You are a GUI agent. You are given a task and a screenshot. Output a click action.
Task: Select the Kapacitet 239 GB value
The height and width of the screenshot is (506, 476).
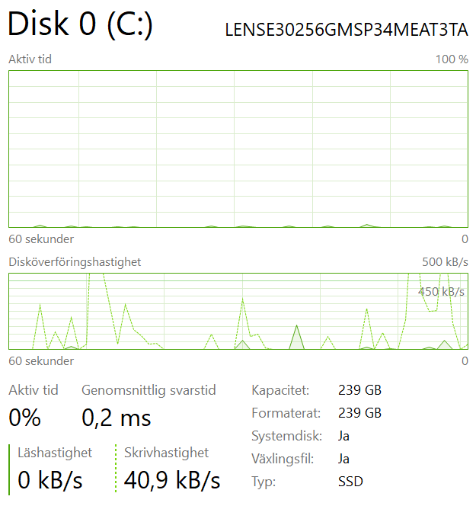pos(360,390)
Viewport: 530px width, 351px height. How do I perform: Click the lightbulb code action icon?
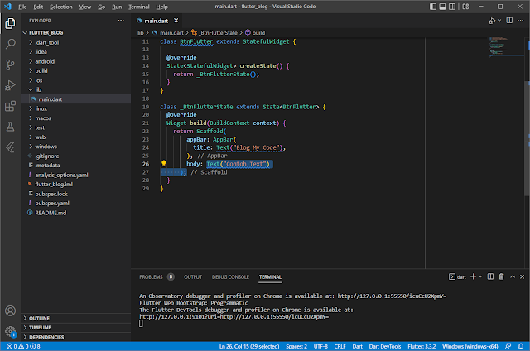click(164, 164)
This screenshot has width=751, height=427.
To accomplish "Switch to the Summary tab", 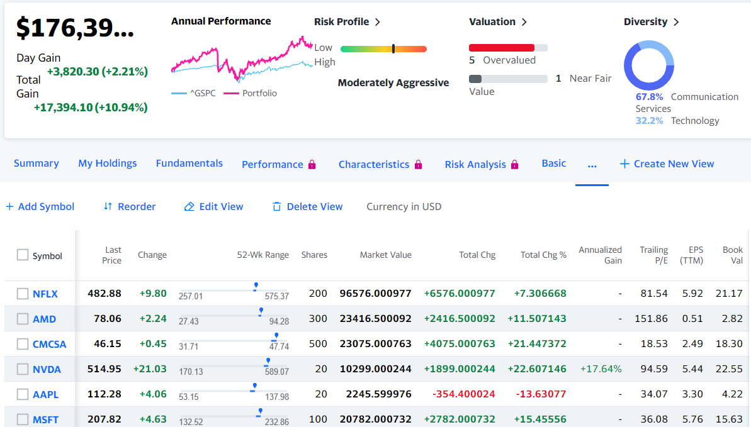I will [x=36, y=164].
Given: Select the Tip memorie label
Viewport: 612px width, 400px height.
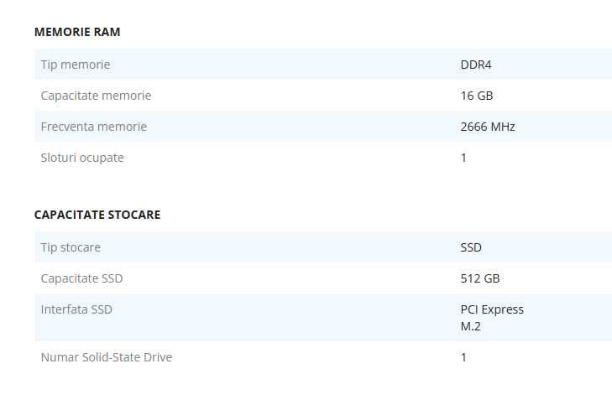Looking at the screenshot, I should click(76, 65).
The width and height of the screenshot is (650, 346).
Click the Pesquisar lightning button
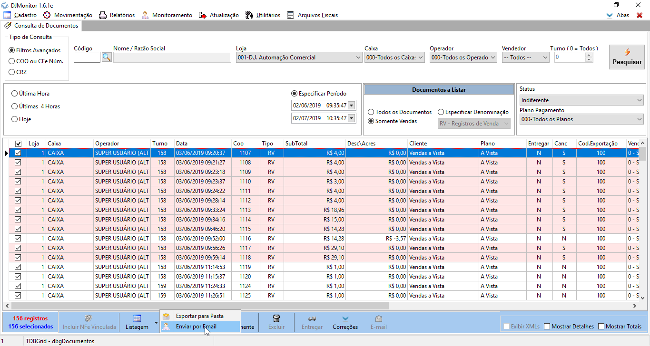coord(627,57)
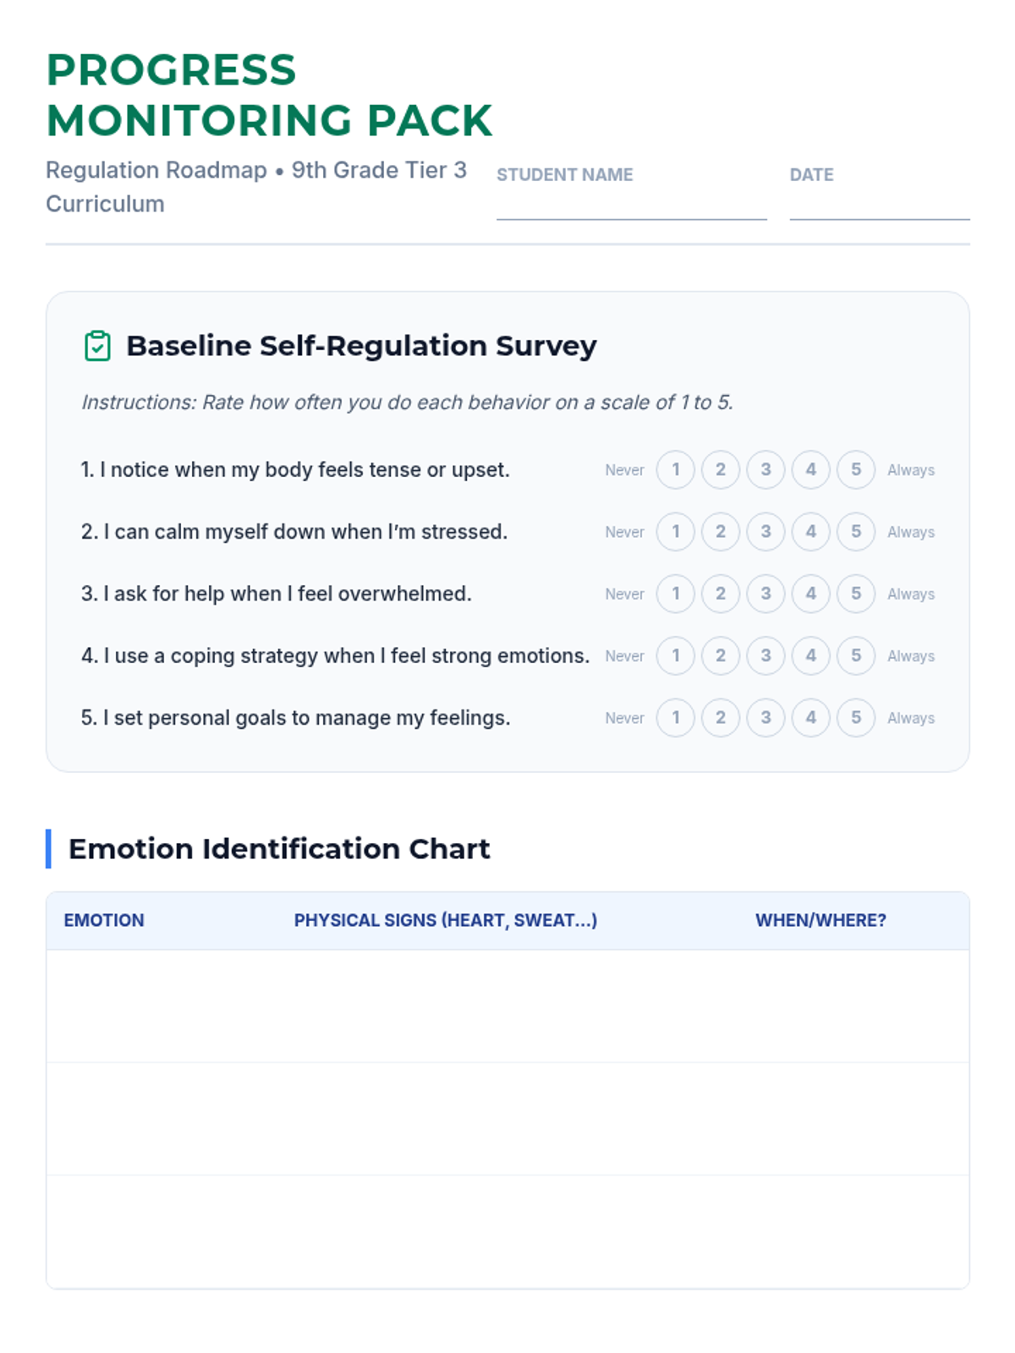Pick rating 2 for calm myself down question
The height and width of the screenshot is (1353, 1015).
click(x=721, y=532)
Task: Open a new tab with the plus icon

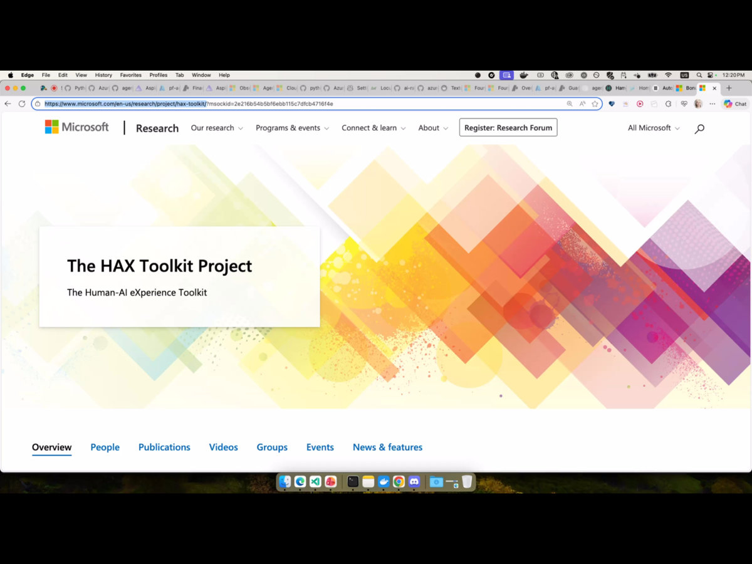Action: (x=729, y=88)
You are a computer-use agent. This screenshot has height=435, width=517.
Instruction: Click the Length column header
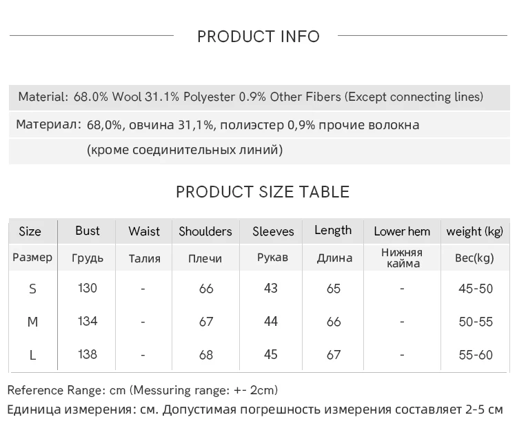[x=333, y=231]
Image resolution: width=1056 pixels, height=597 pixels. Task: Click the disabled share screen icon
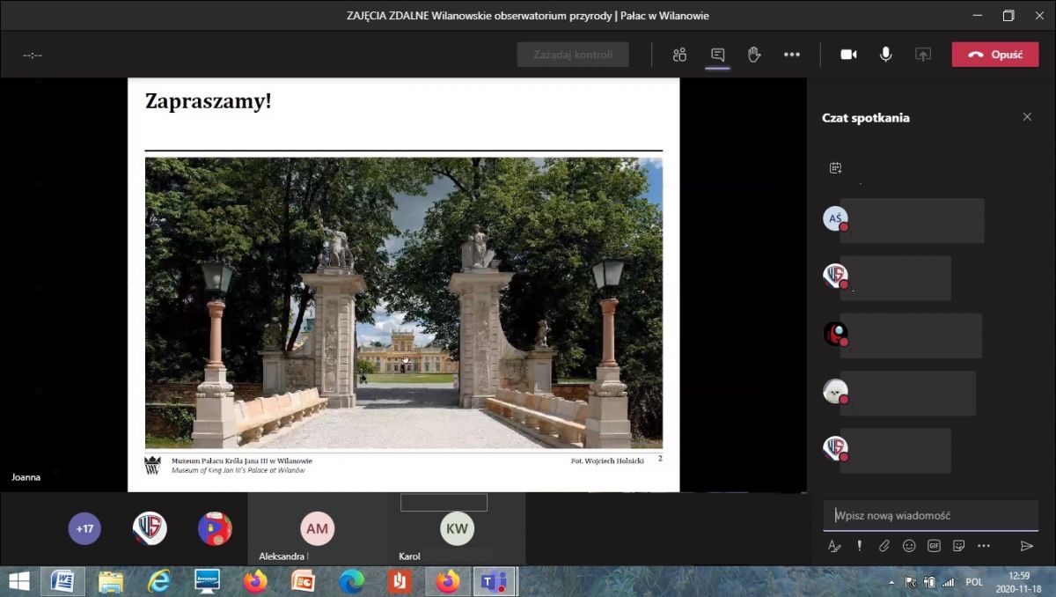pyautogui.click(x=923, y=55)
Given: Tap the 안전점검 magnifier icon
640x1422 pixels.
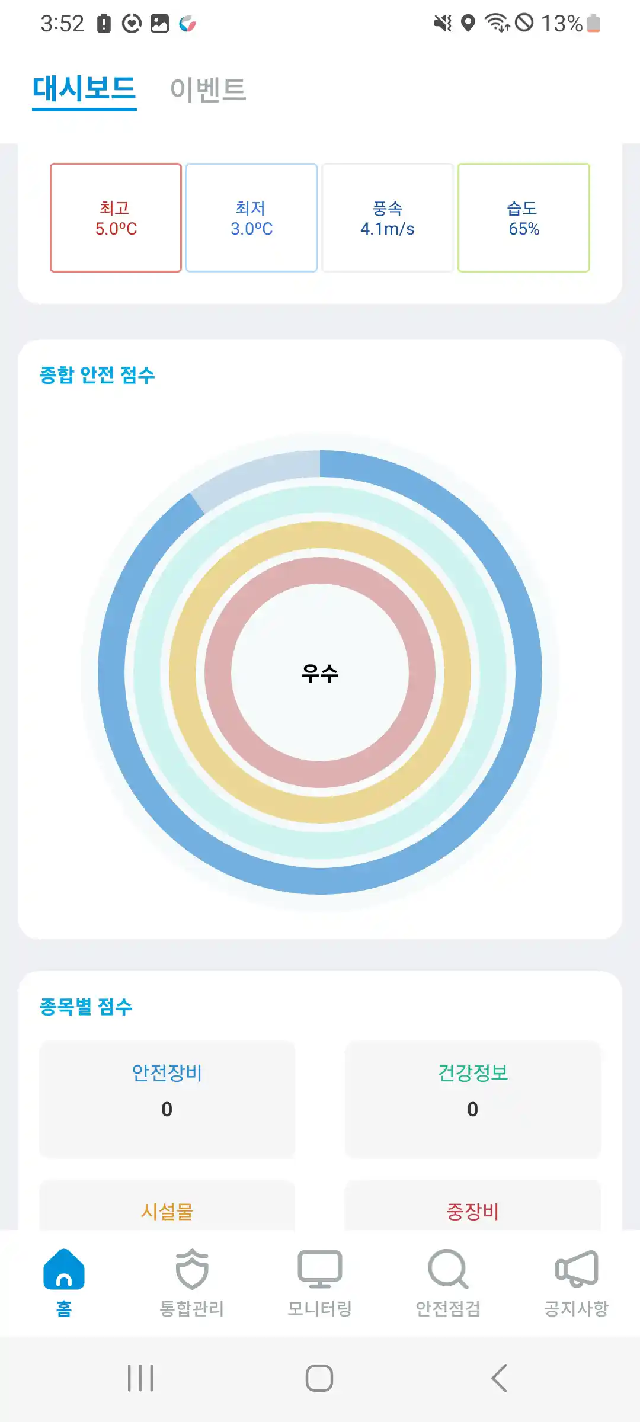Looking at the screenshot, I should pyautogui.click(x=448, y=1269).
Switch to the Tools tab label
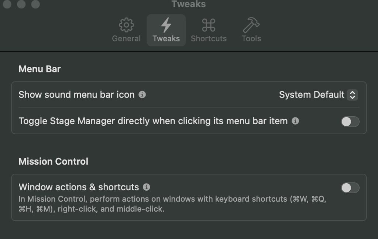Viewport: 378px width, 239px height. click(x=251, y=38)
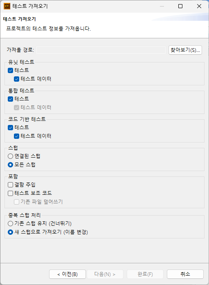Click the 가져올 경로 path input field
This screenshot has width=209, height=285.
(101, 50)
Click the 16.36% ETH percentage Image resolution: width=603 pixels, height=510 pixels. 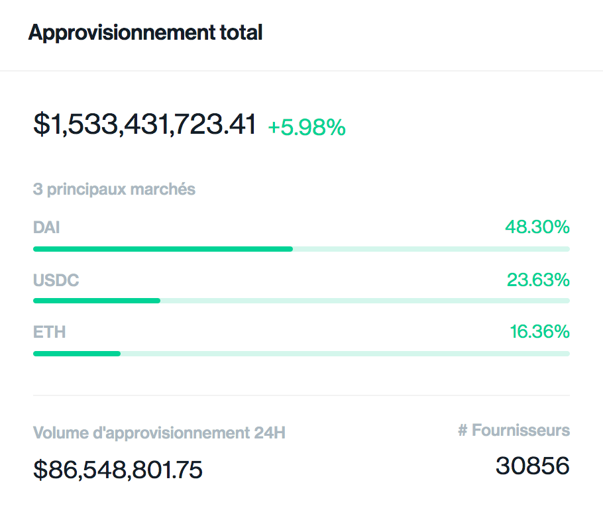click(x=539, y=332)
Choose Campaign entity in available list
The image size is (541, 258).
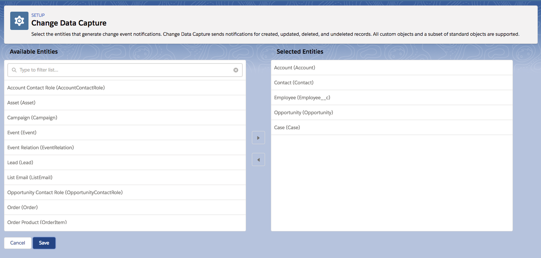tap(32, 118)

==========

A line qualifies when it holds the word "agent"; report all qualifying lines from the records above.

You are a GUI agent. You are given a task and a screenshot. Output a click action.
You are a computer-use agent. This screenshot has height=435, width=517.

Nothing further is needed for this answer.